▶ _Prompt 1_
Using the notes on convolutional neural networks, decide whether each statement agrees with the text. Answer yes or no, and quote the deciding words.
(a) With valid padding, the output is smaller than the input.
(b) The same-padding example produces a 4 x 4 feature map.
(c) Model A contains two fully connected layers.

## Convolutional NN
- additional convolution and pooling layers before FNN
![title](resource/cnn.png)

![title](resource/cnn_one.png)
- 28*28 gray scale image -> 1 Conv layer


![title](resource/kernel.png)

- kernel is sliding/convolving across the image -> 2 ops per patch
     - element-wise multiplication + summation
- more kernels = more feature map channels
: can capture more information about the input


- pooling layer
    - max pooling
    - average pooling
    
![title](resource/max_pooling.png)

### padding
- valid padding = zero padding
    - output size < input size
![title](resource/padding.png)

- same padding
    - output size = input size
![title](resource/padding2.png)

### 1.8 Dimension Calculations
- $ O = \frac {W - K + 2P}{S} + 1$
    - $O$: output height/length
    - $W$: input height/length
    - $K$: filter size (kernel size)
    - $P$: padding
        - $ P = \frac{K - 1}{2} $
    - $S$: stride

#### Example 1: Output Dimension Calculation for Valid Padding

- $W = 4$
- $K = 3$
- $P = 0$
- $S = 1$
- $O = \frac {4 - 3 + 2*0}{1} + 1 = \frac {1}{1} + 1 = 1 + 1 = 2 $

-> feature map 2 x 2

#### Example 2: Output Dimension Calculation for Same Padding
- $W = 5$
- $K = 3$
- $P = \frac{3 - 1}{2} = \frac{2}{2} = 1 $
- $S = 1 $
- $O = \frac {5 - 3 + 2*1}{1} + 1 = \frac {4}{1} + 1 = 5$

-> feature map 5 x 5

## Build a convoluationNN
- model A:
    - 2 convolutional layers (same padding)
    - 2 max pooling layers
    - 1 fully connected layer
![title](resource/cnn_1.png)

In [1]:
import datetime
import sys
import torch
import torch.nn as nn
import torchvision.transforms as transforms
import torchvision.datasets as dsets
from torch.autograd import Variable

In [2]:
train_dataset = dsets.MNIST(root='./data',
                           train=True,
                           transform=transforms.ToTensor(),
                           download=False)
test_dataset = dsets.MNIST(root='./data',
                           train=False,
                           transform=transforms.ToTensor())

▶ _Prompt 2_
Collect every line of the listing below that contains the string "Task".

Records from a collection
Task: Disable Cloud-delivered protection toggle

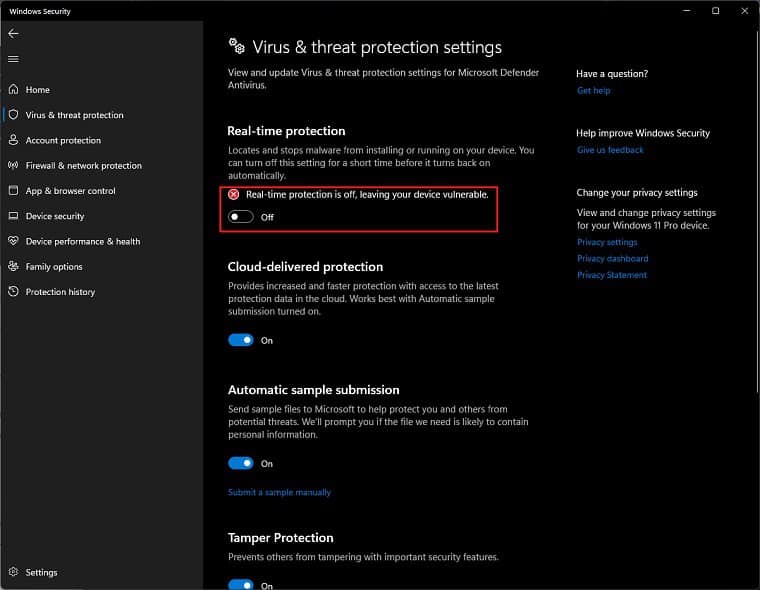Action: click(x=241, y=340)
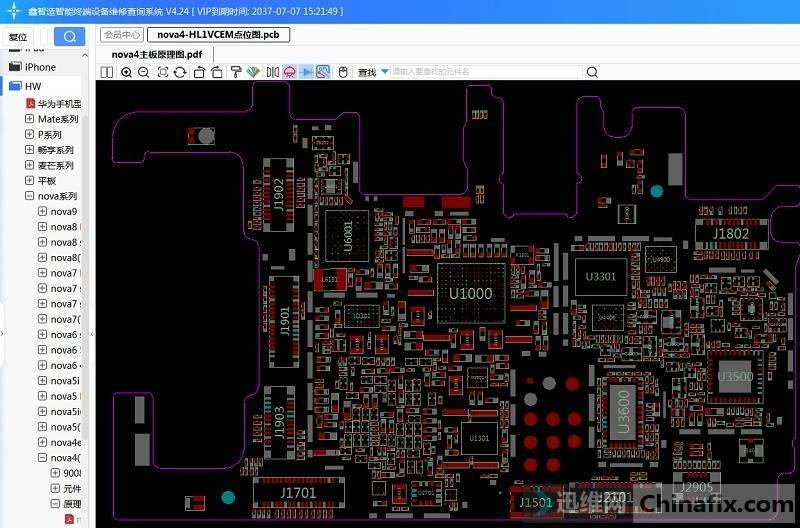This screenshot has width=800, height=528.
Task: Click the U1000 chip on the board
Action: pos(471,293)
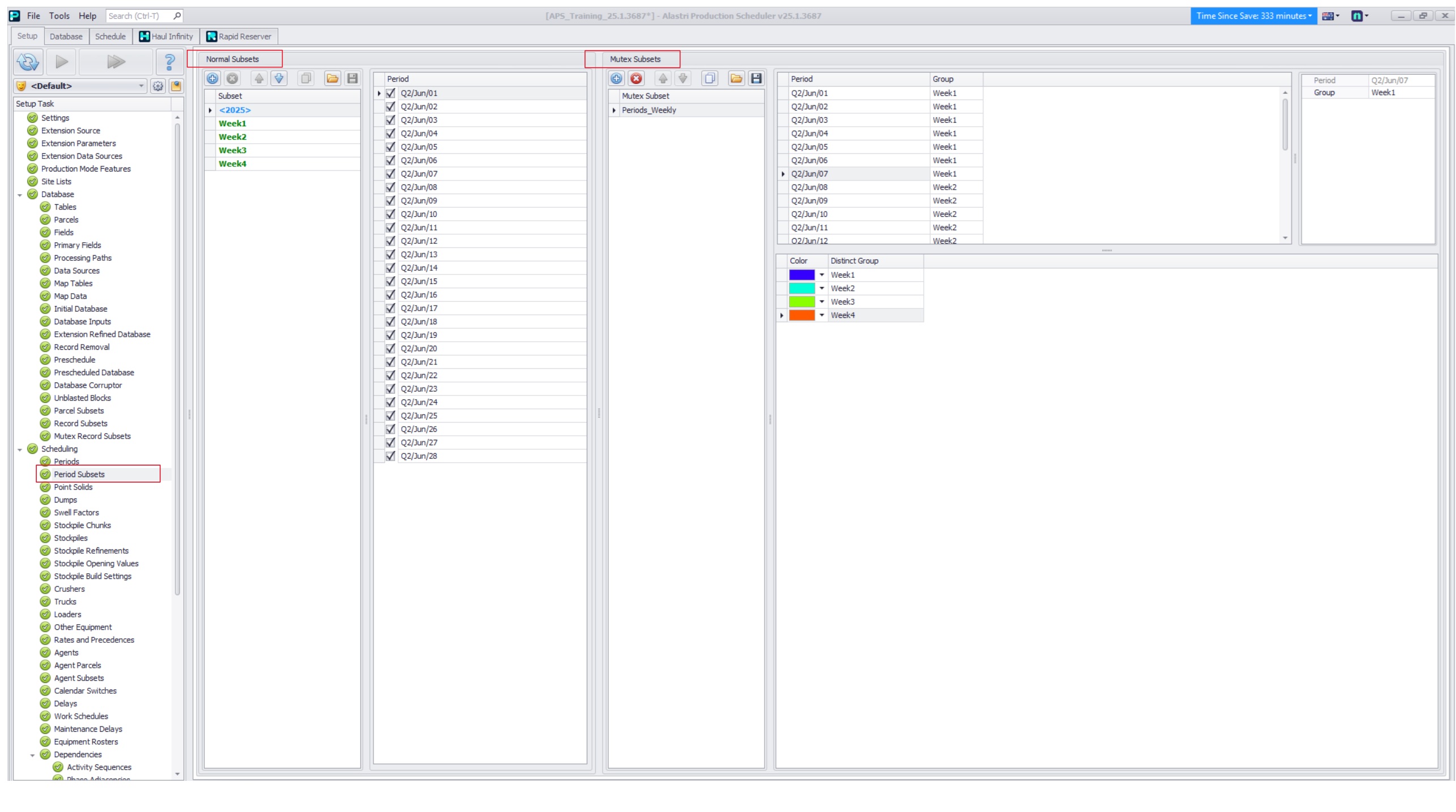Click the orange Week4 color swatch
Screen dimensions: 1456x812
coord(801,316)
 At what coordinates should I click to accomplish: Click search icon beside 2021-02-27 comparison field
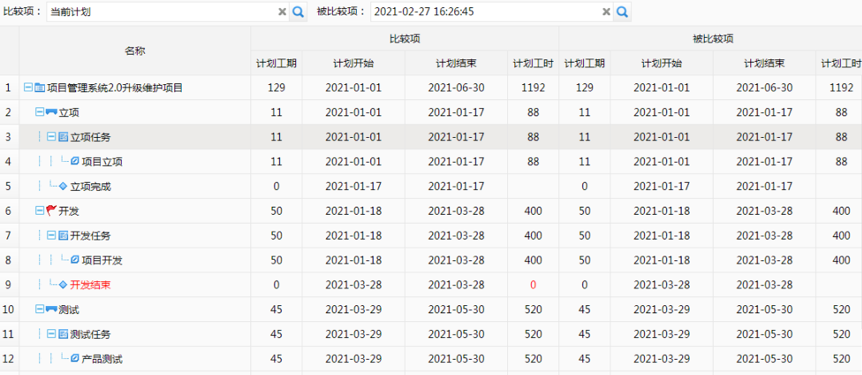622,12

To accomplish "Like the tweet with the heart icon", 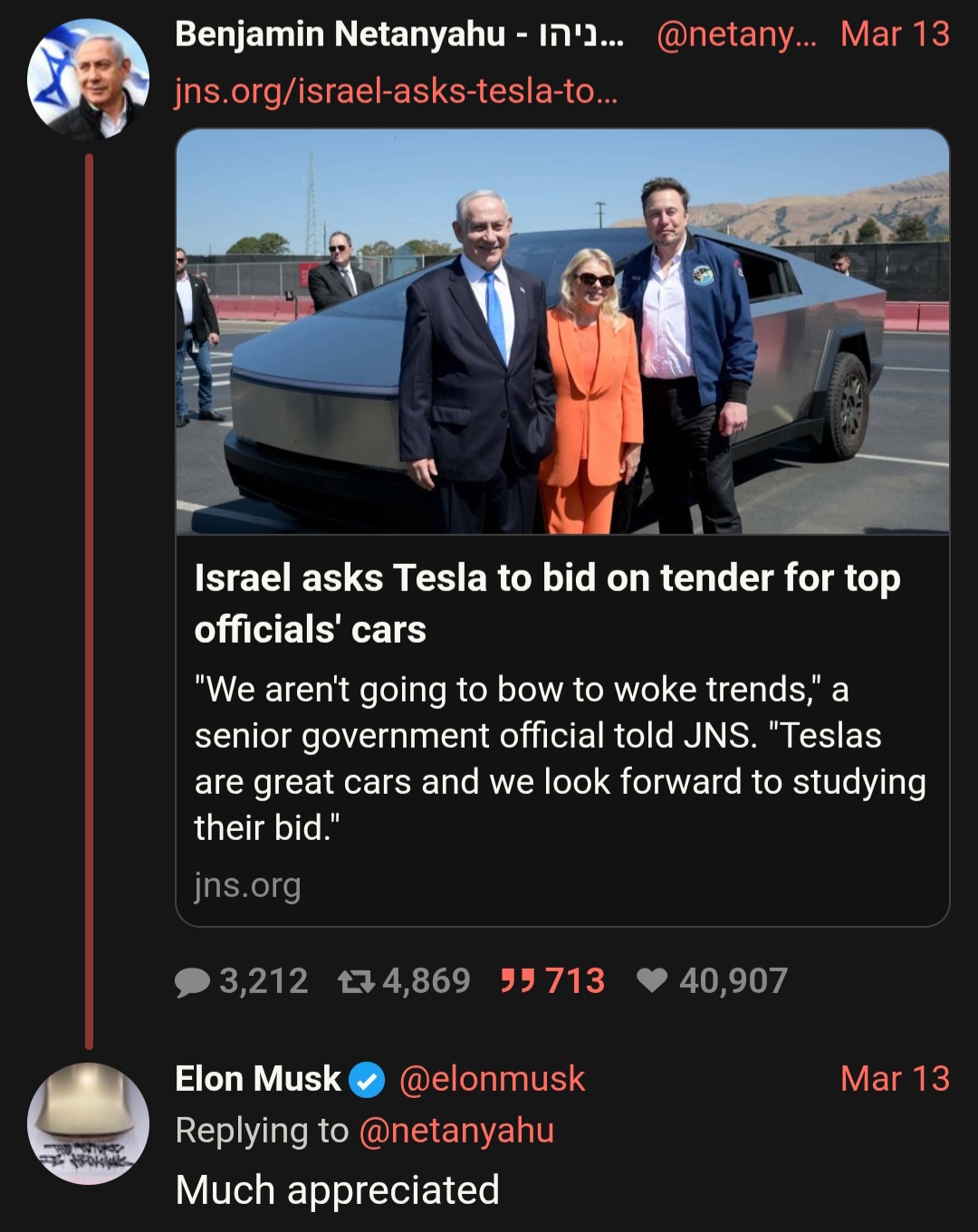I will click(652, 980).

▶ _Exercise answer 1_
(a) Yes: "output size < input size"
(b) No: "feature map 5 x 5"
(c) No: "1 fully connected layer"

▶ _Exercise answer 2_
Task: Disable Cloud-delivered protection toggle
Task: Click the U1000 chip on the board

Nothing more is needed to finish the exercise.